Para ellas, en su memoria

En la pantalla del televisor, un canal del sistema de cable presenta una película de cuyo nombre no alcancé a enterarme. La canción de la española Bebe (“Malo, malo, malo eres, no se daña a quien se quiere; tonto, tonto, tonto eres,

no te pienses mejor que las mujeres…”) suena mientras aparecen los primeros créditos, que dan pie a un escenario tan conocido: una calle mugrosa y harapienta –sus harapos a medio enjarrar y llenos de hoyos encharcados- en algún barrio de la periferia del Distrito Federal, una niña que cumple 13 años, una bicicleta (robada) obsequio de su hermano.

Un secuestro mientras la niña pasea en la bici. El joven raterillo sabe que a su hermana se la han llevado tratantes de blancas para el tráfico sexual y que éstos cruzarán la frontera con los Estados Unidos, así que va detrás. Lo demás es el miserablemente típico Hollywood: se encuentra con el excepcional policía bueno que le ayuda; los mexicanos son caracterizados como una bola de mugrosos que nunca entenderán inglés (y mucho menos lo pronunciarán como se debe)…

Odio esos clichés.  

Por eso, aunque muchos no lo digieran, veo las películas de Amat Escalante.

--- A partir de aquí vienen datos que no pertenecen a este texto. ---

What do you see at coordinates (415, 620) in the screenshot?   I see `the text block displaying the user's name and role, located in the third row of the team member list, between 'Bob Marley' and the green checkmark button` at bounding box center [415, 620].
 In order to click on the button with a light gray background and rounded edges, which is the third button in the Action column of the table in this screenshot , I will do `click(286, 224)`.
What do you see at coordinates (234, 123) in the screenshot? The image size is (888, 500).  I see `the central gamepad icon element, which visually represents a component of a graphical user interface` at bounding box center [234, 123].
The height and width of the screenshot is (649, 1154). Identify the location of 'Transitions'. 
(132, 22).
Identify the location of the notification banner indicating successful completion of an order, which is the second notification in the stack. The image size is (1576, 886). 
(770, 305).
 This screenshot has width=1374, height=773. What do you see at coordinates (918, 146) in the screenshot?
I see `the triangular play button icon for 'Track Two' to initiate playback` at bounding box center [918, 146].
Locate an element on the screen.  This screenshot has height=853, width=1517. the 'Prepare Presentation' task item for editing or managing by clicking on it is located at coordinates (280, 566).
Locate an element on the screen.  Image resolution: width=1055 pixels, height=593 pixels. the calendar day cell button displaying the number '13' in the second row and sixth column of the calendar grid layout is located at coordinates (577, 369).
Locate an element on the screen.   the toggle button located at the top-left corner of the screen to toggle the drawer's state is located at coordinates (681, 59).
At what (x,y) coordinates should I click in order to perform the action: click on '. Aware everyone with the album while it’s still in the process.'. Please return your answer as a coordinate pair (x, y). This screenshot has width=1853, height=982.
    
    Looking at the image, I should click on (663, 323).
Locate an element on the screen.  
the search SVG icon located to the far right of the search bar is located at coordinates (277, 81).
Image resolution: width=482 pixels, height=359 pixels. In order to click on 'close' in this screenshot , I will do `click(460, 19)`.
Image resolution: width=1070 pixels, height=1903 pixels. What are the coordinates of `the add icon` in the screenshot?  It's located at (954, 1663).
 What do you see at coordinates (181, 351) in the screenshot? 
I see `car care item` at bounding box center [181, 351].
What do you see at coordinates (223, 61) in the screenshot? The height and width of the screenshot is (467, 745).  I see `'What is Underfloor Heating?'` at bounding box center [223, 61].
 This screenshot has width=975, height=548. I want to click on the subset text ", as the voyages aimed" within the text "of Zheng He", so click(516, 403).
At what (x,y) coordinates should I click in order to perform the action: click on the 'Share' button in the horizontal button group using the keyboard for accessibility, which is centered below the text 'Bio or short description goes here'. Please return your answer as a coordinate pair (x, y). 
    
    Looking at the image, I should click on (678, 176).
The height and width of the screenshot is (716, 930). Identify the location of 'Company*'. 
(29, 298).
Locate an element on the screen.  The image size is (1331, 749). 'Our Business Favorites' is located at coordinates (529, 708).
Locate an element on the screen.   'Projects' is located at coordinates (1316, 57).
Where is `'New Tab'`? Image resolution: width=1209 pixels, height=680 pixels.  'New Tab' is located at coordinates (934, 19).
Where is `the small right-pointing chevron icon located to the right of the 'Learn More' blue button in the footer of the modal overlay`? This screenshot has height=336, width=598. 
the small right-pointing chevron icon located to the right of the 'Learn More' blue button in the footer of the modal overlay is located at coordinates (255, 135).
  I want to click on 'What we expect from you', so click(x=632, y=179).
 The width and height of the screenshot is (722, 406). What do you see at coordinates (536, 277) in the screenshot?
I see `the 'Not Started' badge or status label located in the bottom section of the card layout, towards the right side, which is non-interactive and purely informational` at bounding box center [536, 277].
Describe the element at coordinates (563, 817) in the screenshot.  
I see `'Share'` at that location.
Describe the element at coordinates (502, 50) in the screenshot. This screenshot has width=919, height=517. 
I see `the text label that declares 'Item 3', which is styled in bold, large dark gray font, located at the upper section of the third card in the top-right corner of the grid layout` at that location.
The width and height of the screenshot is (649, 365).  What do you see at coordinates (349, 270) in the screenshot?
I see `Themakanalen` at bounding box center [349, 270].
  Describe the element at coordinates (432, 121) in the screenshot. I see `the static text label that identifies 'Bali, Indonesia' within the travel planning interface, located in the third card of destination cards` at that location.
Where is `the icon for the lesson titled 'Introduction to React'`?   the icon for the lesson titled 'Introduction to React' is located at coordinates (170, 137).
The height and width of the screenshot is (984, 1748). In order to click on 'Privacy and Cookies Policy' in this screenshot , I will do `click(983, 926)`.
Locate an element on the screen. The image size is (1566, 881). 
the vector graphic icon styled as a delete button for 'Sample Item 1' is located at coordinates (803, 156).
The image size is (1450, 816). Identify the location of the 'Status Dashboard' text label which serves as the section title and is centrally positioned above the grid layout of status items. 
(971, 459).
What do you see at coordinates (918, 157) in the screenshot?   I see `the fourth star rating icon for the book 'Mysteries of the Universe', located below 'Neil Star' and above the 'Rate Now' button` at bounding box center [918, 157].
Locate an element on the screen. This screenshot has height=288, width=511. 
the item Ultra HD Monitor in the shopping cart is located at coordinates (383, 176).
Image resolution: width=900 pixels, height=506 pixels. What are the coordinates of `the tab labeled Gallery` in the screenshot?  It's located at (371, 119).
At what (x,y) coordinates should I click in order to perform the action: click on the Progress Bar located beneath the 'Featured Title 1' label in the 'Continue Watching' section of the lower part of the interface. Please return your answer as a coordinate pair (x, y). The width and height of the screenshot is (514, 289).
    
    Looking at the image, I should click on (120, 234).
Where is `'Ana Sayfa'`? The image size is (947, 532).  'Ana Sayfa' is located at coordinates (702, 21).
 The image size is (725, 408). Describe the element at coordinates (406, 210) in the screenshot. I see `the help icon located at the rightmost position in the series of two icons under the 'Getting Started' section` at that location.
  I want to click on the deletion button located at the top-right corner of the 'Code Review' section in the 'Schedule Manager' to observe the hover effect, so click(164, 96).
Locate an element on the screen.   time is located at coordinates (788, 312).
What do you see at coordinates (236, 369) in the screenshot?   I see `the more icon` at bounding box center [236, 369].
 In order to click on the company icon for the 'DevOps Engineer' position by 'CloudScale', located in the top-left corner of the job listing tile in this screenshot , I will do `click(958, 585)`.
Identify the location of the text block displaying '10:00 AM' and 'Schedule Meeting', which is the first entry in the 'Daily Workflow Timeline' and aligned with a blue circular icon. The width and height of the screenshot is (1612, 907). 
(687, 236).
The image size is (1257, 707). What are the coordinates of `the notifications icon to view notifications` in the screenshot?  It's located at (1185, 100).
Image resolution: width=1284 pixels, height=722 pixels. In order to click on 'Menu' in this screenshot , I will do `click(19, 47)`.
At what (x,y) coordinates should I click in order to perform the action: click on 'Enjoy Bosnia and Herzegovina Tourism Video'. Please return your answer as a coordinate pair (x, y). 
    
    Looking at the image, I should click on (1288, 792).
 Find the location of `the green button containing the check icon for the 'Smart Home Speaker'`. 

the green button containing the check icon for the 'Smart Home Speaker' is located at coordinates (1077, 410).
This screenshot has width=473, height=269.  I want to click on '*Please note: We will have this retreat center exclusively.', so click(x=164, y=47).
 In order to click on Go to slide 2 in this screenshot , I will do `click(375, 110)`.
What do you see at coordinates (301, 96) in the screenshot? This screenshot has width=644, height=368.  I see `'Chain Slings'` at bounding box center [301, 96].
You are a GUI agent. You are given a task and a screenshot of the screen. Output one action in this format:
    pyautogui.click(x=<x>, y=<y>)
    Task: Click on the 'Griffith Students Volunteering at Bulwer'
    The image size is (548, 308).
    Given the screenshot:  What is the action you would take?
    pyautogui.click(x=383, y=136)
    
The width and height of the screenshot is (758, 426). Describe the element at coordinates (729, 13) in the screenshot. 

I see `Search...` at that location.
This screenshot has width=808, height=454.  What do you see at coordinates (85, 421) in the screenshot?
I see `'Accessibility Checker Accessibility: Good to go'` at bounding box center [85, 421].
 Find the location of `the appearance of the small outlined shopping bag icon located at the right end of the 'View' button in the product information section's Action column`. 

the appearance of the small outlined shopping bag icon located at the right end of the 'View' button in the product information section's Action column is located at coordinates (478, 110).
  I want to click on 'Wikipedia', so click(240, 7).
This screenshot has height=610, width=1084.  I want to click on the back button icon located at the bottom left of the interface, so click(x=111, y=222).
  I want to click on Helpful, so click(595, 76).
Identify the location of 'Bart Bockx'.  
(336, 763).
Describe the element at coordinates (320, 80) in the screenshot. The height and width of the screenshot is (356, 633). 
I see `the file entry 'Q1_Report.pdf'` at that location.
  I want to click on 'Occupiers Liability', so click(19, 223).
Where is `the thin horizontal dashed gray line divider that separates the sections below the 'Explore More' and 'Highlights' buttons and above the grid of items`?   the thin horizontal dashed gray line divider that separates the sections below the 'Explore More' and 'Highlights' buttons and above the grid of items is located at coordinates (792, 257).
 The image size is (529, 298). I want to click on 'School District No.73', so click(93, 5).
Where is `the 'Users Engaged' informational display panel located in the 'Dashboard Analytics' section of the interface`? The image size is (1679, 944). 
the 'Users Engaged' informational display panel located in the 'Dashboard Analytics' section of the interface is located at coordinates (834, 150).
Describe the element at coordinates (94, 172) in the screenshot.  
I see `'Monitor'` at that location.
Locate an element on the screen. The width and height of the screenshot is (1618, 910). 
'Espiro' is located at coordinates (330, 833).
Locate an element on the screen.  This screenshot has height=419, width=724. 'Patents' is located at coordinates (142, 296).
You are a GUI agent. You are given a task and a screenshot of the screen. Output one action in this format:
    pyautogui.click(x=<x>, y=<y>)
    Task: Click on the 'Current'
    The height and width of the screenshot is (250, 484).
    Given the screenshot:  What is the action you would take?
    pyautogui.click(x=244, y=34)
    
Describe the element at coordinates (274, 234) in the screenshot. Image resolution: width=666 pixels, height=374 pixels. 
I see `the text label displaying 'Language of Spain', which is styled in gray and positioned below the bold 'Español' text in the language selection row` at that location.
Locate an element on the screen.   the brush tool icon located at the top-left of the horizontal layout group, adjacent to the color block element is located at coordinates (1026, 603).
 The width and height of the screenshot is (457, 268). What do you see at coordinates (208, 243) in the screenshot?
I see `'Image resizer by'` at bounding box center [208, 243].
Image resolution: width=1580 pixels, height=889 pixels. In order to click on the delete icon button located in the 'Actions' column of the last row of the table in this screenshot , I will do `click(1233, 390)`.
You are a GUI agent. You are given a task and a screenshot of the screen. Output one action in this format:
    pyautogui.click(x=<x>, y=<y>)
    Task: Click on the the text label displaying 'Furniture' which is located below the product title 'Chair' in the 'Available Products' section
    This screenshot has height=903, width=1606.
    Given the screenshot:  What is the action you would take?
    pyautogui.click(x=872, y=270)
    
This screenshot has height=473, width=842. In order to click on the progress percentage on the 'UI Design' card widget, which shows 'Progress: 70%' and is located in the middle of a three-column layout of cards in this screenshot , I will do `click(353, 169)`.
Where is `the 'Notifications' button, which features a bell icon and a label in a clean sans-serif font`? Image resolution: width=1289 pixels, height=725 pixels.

No creo que las ame, pero además de que veo en ellas las caras conocidas de mi vecina del barrio de la infancia y alguna otra, recorro los caminos que conducen a las cimas de los cerros pelones de los que escribe Eugenio Trueba y me deprimo con el surrealismo patético que espejea desde la pantalla, me enorgullece que a estas alturas haga su cine, que lo siga haciendo, y encima de todo, lo premien como el mejor director de Cannes, por Heli, cuya trama comienza en el puente peatonal de Santa Teresa, comunidad de Guanajuato capital.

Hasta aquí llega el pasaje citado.